The Commission had been established in the provisional Constitution of 1993 and its first true test was the country’s first democratic elections which took place in 1994.
It was able to manage the elections very well and from then on earned the respect of the general populace and political players.
The IEC is regarded very highly and is counted among South Africa’s most important institutions that support the democracy process in that country. It receives less of the suspicion and scepticism with which ZEC is perceived.
It is not openly regarded as an extension of the ruling ANC in the same manner ZEC is regarded as a Zanu PF project set up to ensure electoral victory for Zanu PF.
Public perceptions matter greatly because elections must be perceived as being free and fair and this is a subjective process.
ZEC has its work cut out, for it is vital to win the hearts and minds of the nation at large so that they view it is a credible and trustworthy impartial referee.
ZEC is much younger than the SA Commission, so many of its problems are teething problems which it will hopefully outgrow.
The IEC is very busy and handles many complaints from South African political parties as they spar against each other’s conduct usually involving political violence and other politically-related election shenanigans. The IEC adjudicates what is within its legal reach.
Kenya — The Independent Electoral and Boundaries Commission (IEBC)
The IEBC was established in terms of the Kenyan Constitution and is tasked with conducting and supervising referenda and elections in Kenya. Its role and responsibilities mirror ZEC’s such as voter registration, delimitation of constituencies, voter education, deriving a code of conduct for candidates and parties and many other similarities. However whereas ZEC is dogged by its own problems and allegations of impropriety they are nothing compared to the Kenyan Commission.

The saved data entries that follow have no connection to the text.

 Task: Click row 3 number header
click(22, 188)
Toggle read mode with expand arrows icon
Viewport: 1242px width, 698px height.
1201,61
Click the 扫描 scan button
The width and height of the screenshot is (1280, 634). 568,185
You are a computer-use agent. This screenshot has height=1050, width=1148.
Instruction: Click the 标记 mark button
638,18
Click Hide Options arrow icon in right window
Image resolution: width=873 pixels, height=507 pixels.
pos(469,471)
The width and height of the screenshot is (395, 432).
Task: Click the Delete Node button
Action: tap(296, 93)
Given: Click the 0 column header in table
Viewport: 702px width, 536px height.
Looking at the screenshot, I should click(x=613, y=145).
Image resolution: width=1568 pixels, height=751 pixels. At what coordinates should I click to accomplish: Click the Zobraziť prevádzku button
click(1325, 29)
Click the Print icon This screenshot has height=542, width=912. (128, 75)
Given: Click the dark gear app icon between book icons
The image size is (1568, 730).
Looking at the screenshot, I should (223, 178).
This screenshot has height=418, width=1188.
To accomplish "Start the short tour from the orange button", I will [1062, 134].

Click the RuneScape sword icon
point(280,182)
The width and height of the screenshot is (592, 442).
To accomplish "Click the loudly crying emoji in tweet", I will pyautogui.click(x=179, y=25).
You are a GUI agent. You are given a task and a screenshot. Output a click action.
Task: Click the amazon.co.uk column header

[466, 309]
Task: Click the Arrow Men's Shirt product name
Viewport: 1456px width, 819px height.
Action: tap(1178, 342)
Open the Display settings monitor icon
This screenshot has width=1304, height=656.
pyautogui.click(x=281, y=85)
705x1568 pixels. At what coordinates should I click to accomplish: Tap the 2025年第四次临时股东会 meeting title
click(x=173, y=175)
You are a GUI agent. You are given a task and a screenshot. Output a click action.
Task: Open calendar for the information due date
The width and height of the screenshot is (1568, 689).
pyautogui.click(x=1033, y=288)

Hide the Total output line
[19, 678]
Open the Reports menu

There is never a dull moment in Kenyan elections and unfortunately the histrionics are always at the expense of people’s lives.
Kenyan opposition parties and the country at large have almost no confidence in the IEBC and its commissioners, alleging impartiality and manipulating the outcome in favour of the ruling party. In many respects and not just political Kenya and Zimbabwe could be reluctant Siamese twins.
The scepticism surrounding the IEBC grows bigger during election times as the enmity between rival parties and factions grows more deadly.
IEBC Commissioners have been replaced more than once in controversial circumstances when the pressure against them and their alleged misconduct mounts.
Opposition parties are forever piling pressure on commissioners to step down by threatening boycotts as happened in the very heated 2017 elections.
The scepticism against the Commission was vindicated when the Kenyan Supreme Court nullified the results of the August 2017 presidential elections which had been won by Uhuru Kenyatta and his Jubilee Alliance. In the wake of the much disputed 2017 elections the Kenyan Supreme Court judges fired hard volleys at the IEBC openly criticising it for gross incompetence and bias.
The court found that the electronic data had been tampered with by the IEBC itself and, therefore, the election results were unreliable and had to be nullified and the presidential election redone.
Similarly the biometric voter registration (BVR) system instituted by Zec in 2017 has been heavily criticised for having systemic flaws, but no entity has brought charges of tampering with the electronic data.
The biometric voter registration (BVR) exercise can be deemed to have been successful unless the much vaunted independent audit reveals otherwise.
However, the real test of the inviolability of the BVR system will be the impending elections in July.
Hopefully, Zimbabwe can avoid or at least minimise the problems that dogged Kenya’s elections like the inexplicable delays and frequent break downs of the electronic process and refusal or failure by Commissions to disclose important public information.
If the same problems manifest In Zimbabwe they will only serve to entrench the negative sentiments against the electoral regulator.